Tarifvertrag genossenschaftsbanken 2018

Der mit den sektoralen Arbeitgeberverbänden vereinbarte sektorale nationale Tarifvertrag (Mehrarbeitgebervereinbarungen) ist wichtiger als die Vereinbarungen der zweiten Ebene, die mit einzelnen Unternehmen oder Gruppen (Einzelarbeitgebervereinbarungen) vereinbart wurden. Die nationalen Tarifverträge legen die Normen und finanziellen Aspekte fest (Arbeitsbeziehungen, Gehalt, Arbeitszeit, Zusatzrente, Berufsausbildung usw.). Leistungen und Gehaltserhöhungen sind in Betriebsvereinbarungen festgelegt. In der Praxis wird der nationale Tarifvertrag dank des oben erwähnten Rechtsverfahrens seit mehr als 50 Jahren auf alle Arbeitnehmer und Unternehmen des betreffenden Sektors angewandt, was eine potenzielle Deckung für alle Arbeitnehmer des Sektors gewährleistet. Zwei separate Vereinbarungen Eine für Führungskräfte und die andere für alle Arten von Arbeitnehmern In den letzten zehn Jahren gab es zahlreiche Fusionen im italienischen Bankensystem, was zur Gründung von zwei großen Bankengruppen führte – Intesa Sanpaolo und UniCredit –, die 33,9 % der italienischen Bankaktivitäten kontrollieren. Drei weitere mittelgroße Gruppen (Banca Monte dei Paschi di Siena, Banco Popolare und Unione di Banche Italiane) machen 18,6 % des Systems aus. Insgesamt machen 51 Gruppen und einzelne Banken mittlerer bis kleiner Größe 35 % aus, während 590 kleine Intermediäre, die überwiegend auf lokaler Ebene tätig sind, 12,5 % des Marktes ausmachen (Bank of Italy, Jahresbericht 2009). Im italienischen Bankensektor gibt es 11 Gewerkschaftsorganisationen und fünf Arbeitgeberverbände. Von letzterem ist die ABI besonders repräsentativ. Der Sektor hat nicht übermäßig unter der internationalen Finanzkrise gelitten, weil er auf traditionelle Aktivitäten spezialisiert ist, die wenig von den internationalen Finanzaktivitäten im Zusammenhang mit der Krise abhängen. Fast 34 % des italienischen Bankenmarktes werden von zwei großen Konzernen abgedeckt, die seit dem Jahr 2000 durch Fusionen expandiert sind. Der Sektor wird durch vier nationale Tarifverträge geregelt, von denen drei von der Mehrheit der Unternehmen angewandt werden. Die Tarifverhandlungen in diesem Sektor finden hauptsächlich auf zentraler/nationaler Ebene statt.
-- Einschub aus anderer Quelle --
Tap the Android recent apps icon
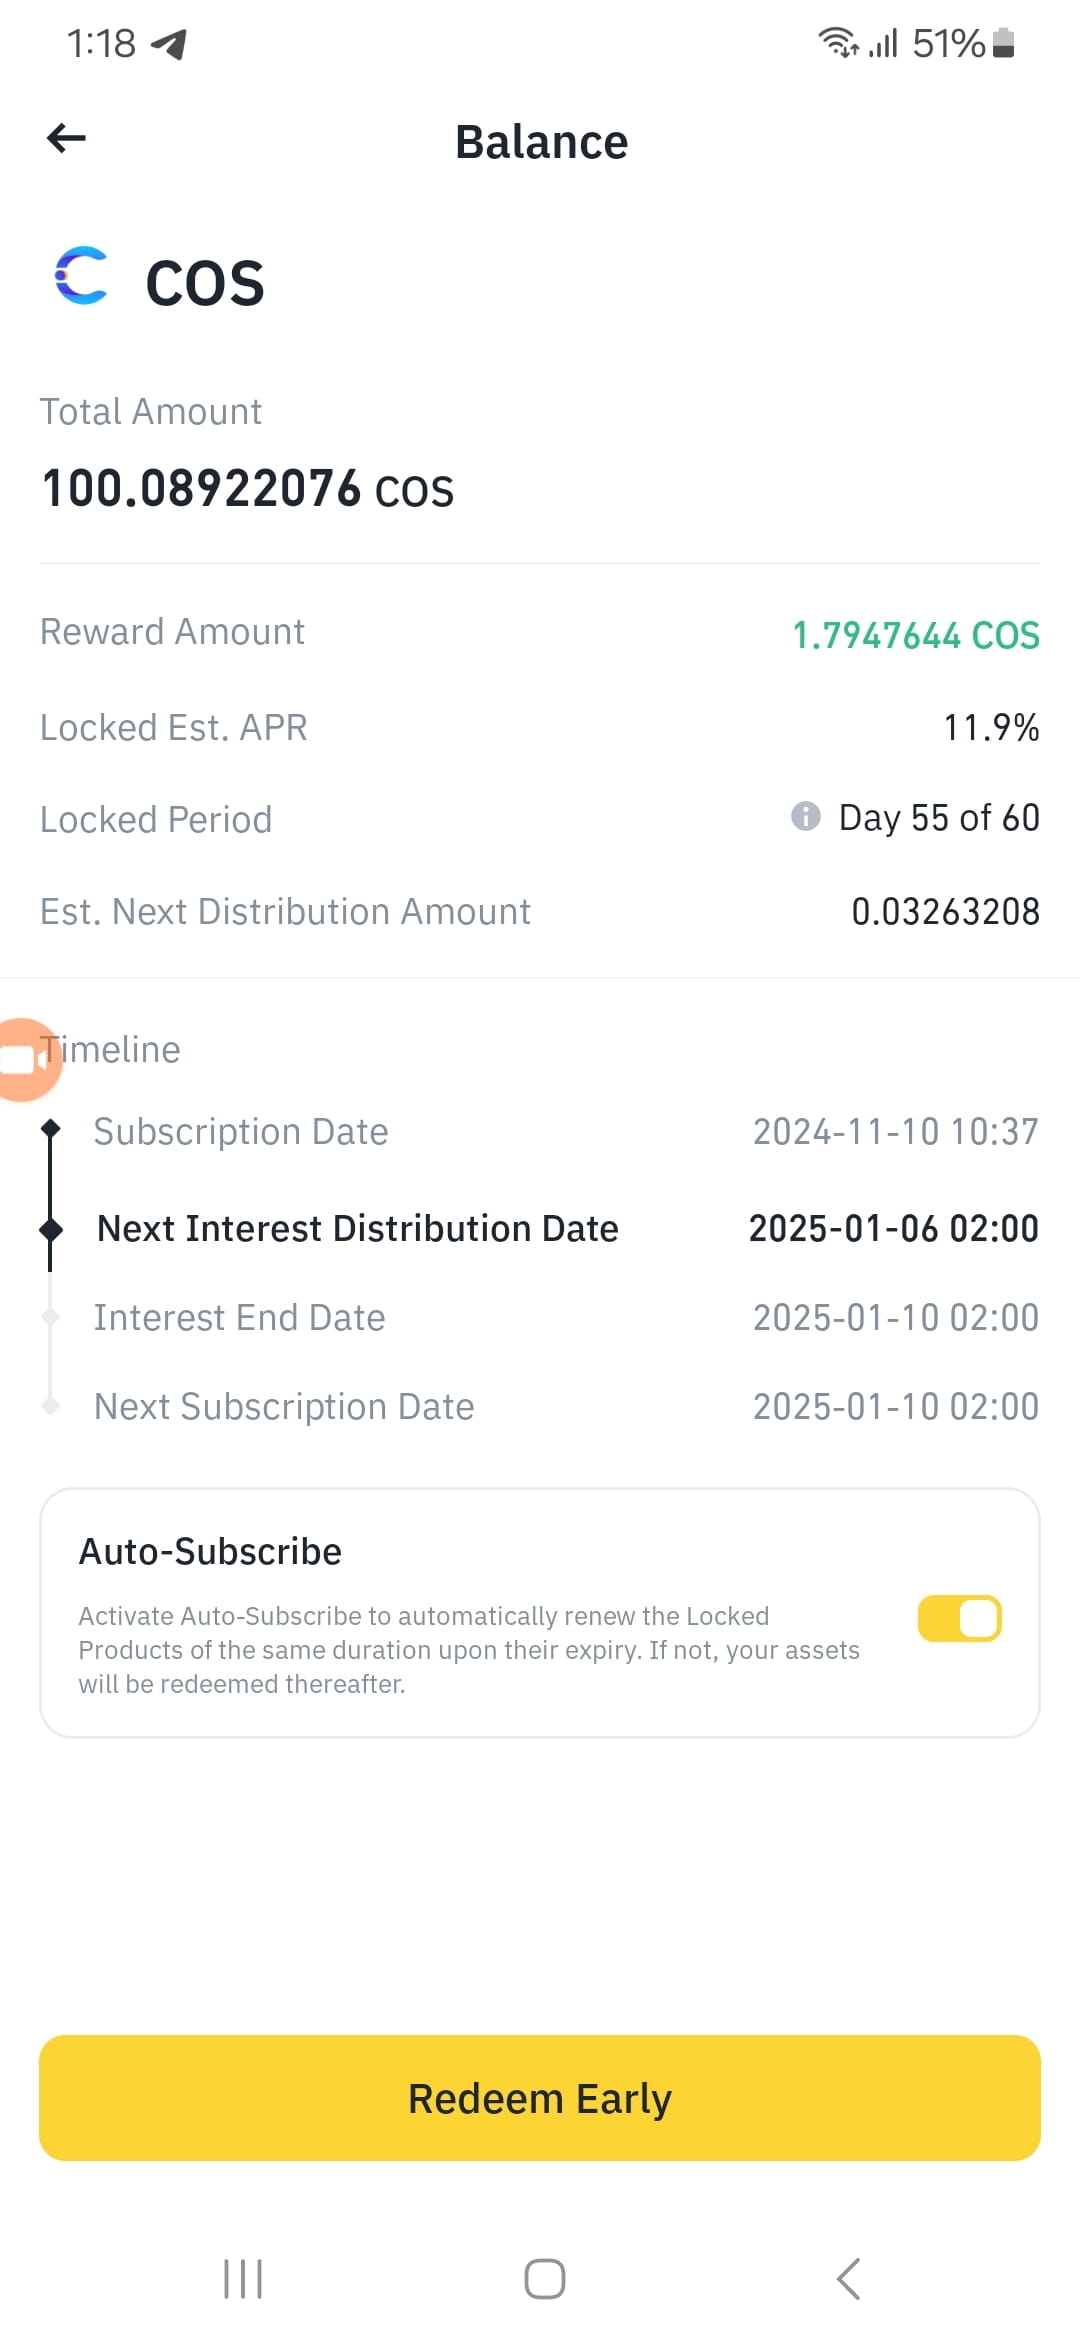1080x2340 pixels. click(x=243, y=2279)
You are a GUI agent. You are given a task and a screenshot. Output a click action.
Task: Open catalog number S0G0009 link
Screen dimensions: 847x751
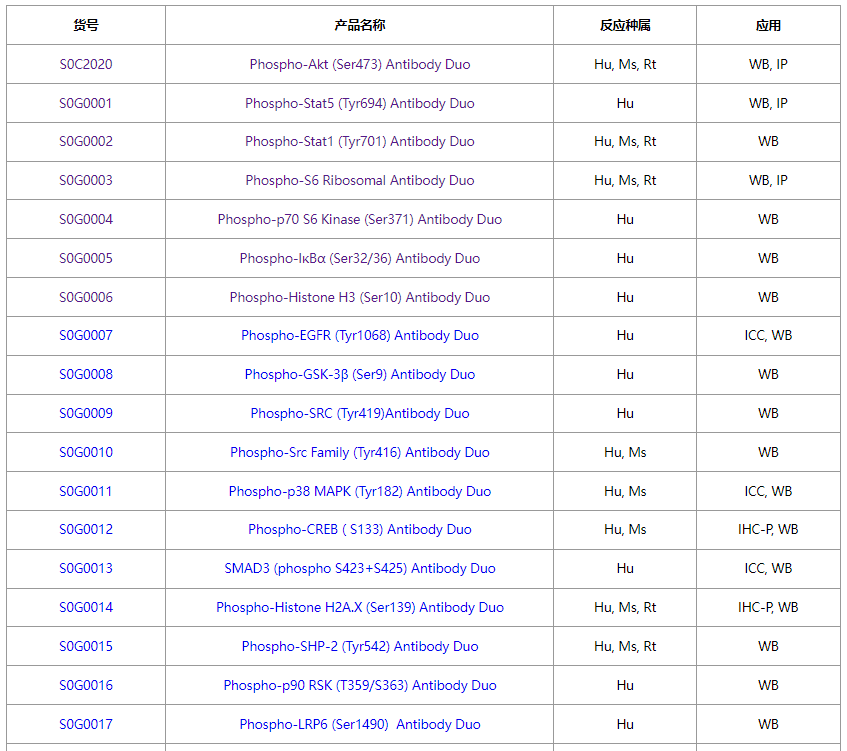point(85,413)
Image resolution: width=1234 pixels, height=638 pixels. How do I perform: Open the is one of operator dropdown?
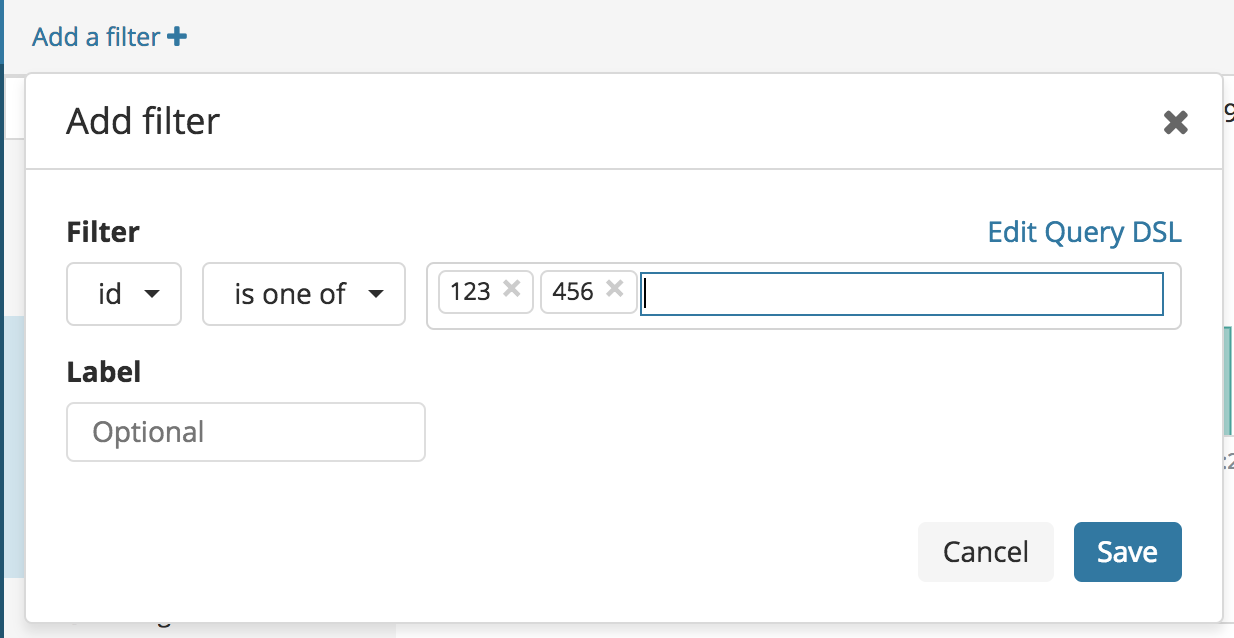click(x=303, y=294)
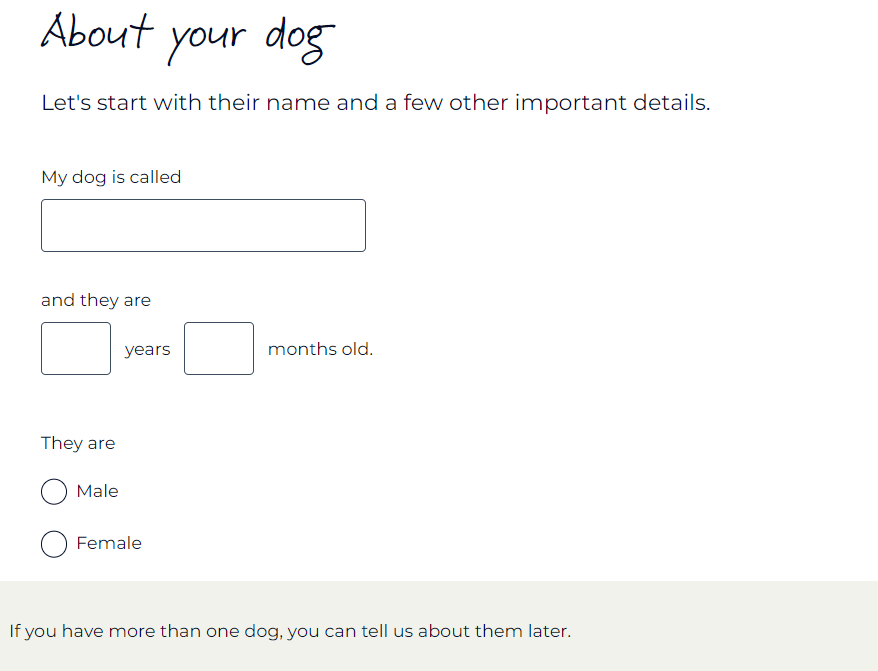Click the "My dog is called" label
878x671 pixels.
(111, 178)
Die Assopopolari und die Acri schreiben keine nationalen Tarifverträge vor, aber die Unternehmen, die Mitglieder dieser beiden Vereinigungen sind, wenden den Abi-Nationalen Tarifvertrag an. Die Formen der Vertretung sind gesetzlich geregelt, während allgemeinere Rechte durch eine 1993 vereinbarte zwischenstaatliche Vereinbarung und durch sektorale Vereinbarungen geregelt werden. Zusätzliche Maßnahmen in Bezug auf individuelle und kollektive Gewerkschaftsrechte werden in den nationalen Tarifverträgen vereinbart und festgelegt, die unter anderem die Kriterien festlegen, die bei der Auswahl der Vertreter in den bilateralen oder trilateralen Gremien anzuwenden sind. Alle Gewerkschaften, auch die kleineren, können an den Verhandlungen über die Erneuerung des nationalen Tarifvertrags teilnehmen. Es liegt im Allgemeinen im Interesse der Unternehmen, mit möglichst vielen Gewerkschaften zu verhandeln, weil sie interne Konflikte verhindern. Das Gesetz 300/1970 (Arbeitnehmergesetz) legt die Gewerkschaftsrechte der Arbeitnehmer sowie die Rechte und Pflichten der Gewerkschaftsvertreter fest. Das Gesetz sieht vor, dass es eine Bedingung gibt, um es den Gewerkschaftsorganisationen, die den nationalen Tarifvertrag unterzeichnen, zu ermöglichen, einen Vertreter am Arbeitsplatz zu benennen: mindestens 15 Beschäftigte für Industrieunternehmen und fünf Beschäftigte für landwirtschaftliche Betriebe.